Взять-то взять, но ведь не лося шумом выгоняешь под стволы стоящих на номерах охотников. Человек мудрее и изворотливее: он замрет, прикинется ягненком, уползет ужом, взовьется соколом. Но в ограждение не пойдет.
Словно в воду канул и Василий Васильевич — чуть ли не единственная реальная зацепка за нефтяные дела. Он был уже где-то шеей у той самой змеи, которую надлежало схватить службе собственной безопасности и оперативникам. Глебыч помог отыскать его следы в давних картотеках, но это мало что дало: с последнего указанного адреса он съехал, а на учет нигде не взят. Удивляться не приходилось: события последних лет перемешали все — события, границы, людей, даже связи между отделениями милиции приходилось налаживать чуть ли не заново.
Ничего не дало и хождение Бориса с Варахой по некоторым банкам и фирмам: нигде их не зацепили, нигде в срочном, предупрежденном порядке документы не прятали и не переписывали.

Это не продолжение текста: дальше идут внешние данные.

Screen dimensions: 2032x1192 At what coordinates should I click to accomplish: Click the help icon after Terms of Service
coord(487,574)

Занятие оказалось тягостным для обоих: Вараха снова был мрачен, Борис тоже с разговорами не лез, и ходили они по адресам как два сыча, неудовлетворенные к тому же и самим заданием с непросматриваемыми целями. Одним словом, сходи хоть и знаю куда, но все равно принеси то, не знаю что.
Похоже, Моржаретов тоже быстро понял бесперспективность подобного хождения и постепенно свернул их с маршрута.

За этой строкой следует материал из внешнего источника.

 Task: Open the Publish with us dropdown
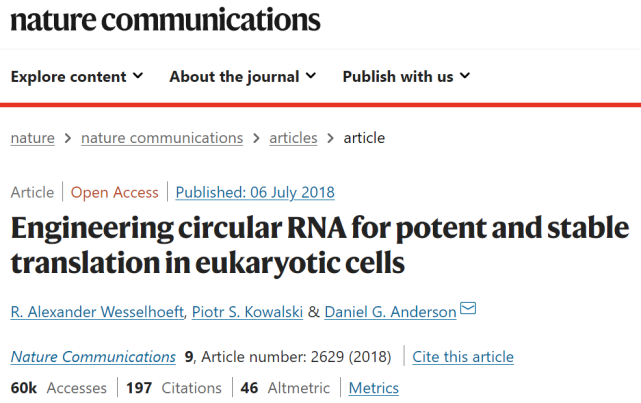(x=406, y=77)
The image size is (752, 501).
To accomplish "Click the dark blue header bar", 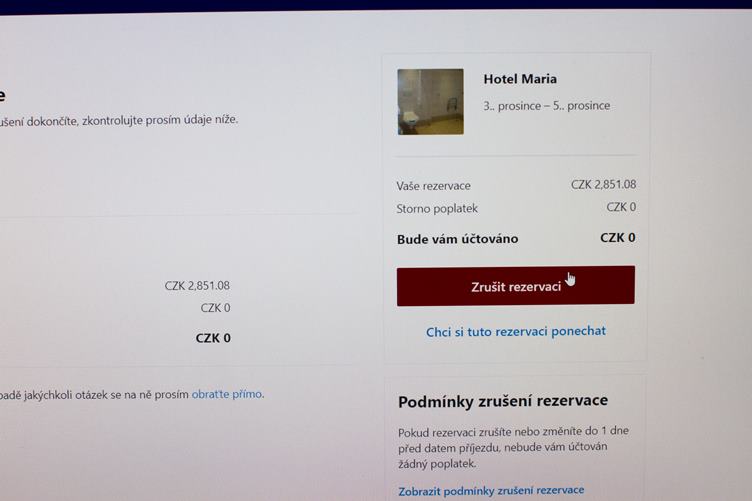I will click(376, 5).
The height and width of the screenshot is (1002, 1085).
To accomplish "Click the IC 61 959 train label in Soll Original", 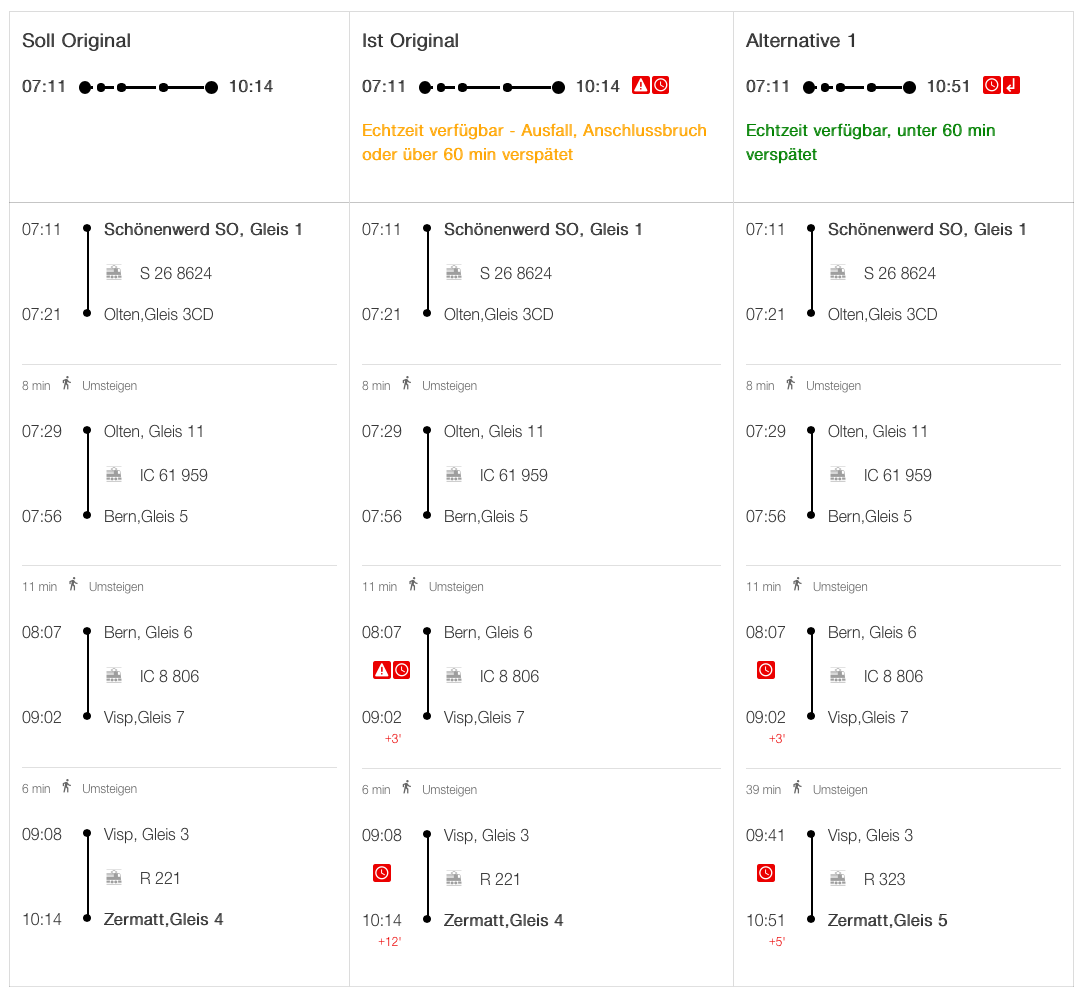I will [x=174, y=475].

Для Бориса, однако, возвращение в департамент не стало лучшим вариантом. Сидение в здании сулило новые встречи с Людмилой, чего он не желал совершенно. Приходилось думать, как дальше быть и с Надей. Конечно, прогулки с Варахой вроде как бы оправдывали — занят работой по горло, перезвонит и все объяснит, как только освободится.

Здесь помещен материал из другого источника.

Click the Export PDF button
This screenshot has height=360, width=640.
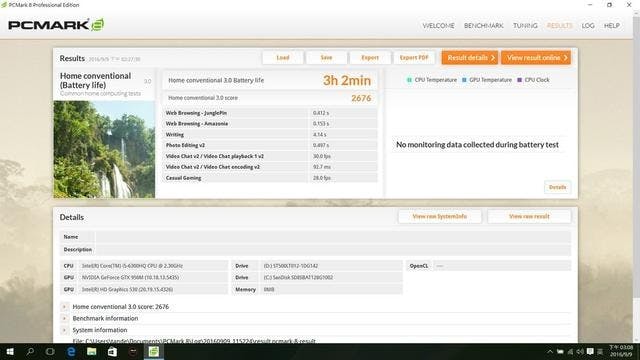(x=414, y=58)
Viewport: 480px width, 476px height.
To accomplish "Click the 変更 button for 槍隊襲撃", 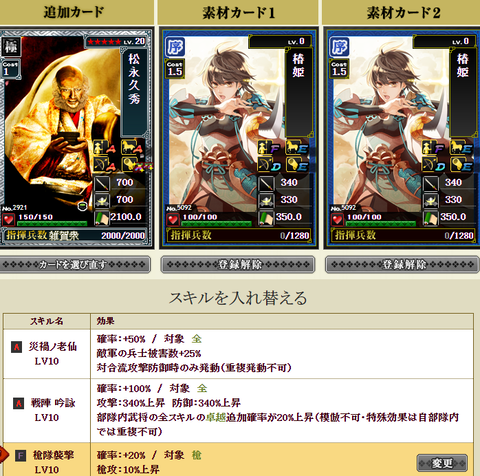I will click(x=442, y=463).

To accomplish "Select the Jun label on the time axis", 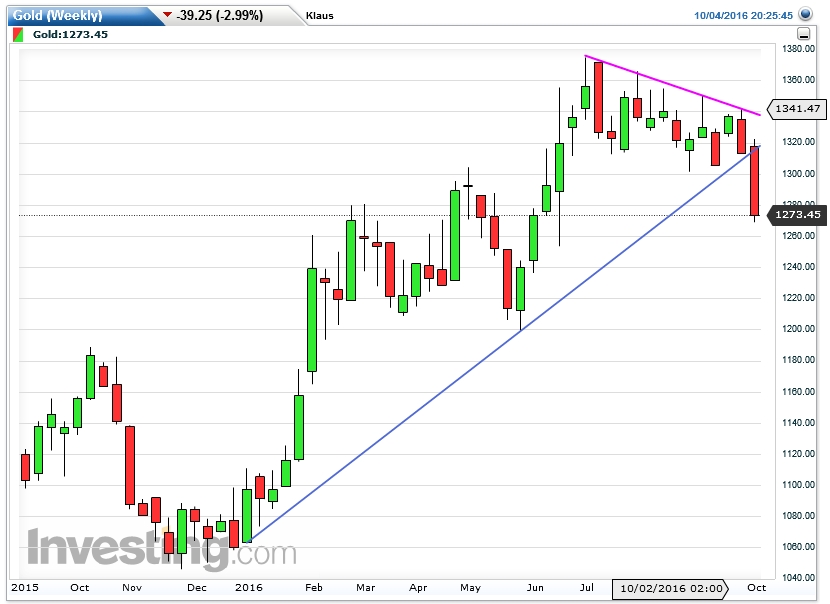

Ну, вот и освободился. Пора звонить. Оправдание для своего молчания можно находить каждый день, но потом этот каждый день труднее и объяснять. То, что Людмила каким-то образом знакома с Черевачом и что он ее любовник, что из-за нее он ушел от Нади, — это несомненно. Жизнь вновь подтвердила, что они с Иваном обращают внимание на одних и тех же женщин. Губительнейшая ситуация для дружбы. Это же надо — в многомиллионной Москве вновь сойтись на одном человеке! Рок или случайность? Ему теперь что, оглядываться, прежде чем пойти с женщиной? И сразу спрашивать, в каких она отношениях с Черевачом? Но, даже если это и так, зачем нужно было устраивать этот цирк с подставками? С тяжелым сердцем, почти зная о результате разговора, набрал‑таки номер Нади. Трубку поднял сынишка, и это дало ему еще несколько глотков воздуха. Но ситуации все равно не спасло.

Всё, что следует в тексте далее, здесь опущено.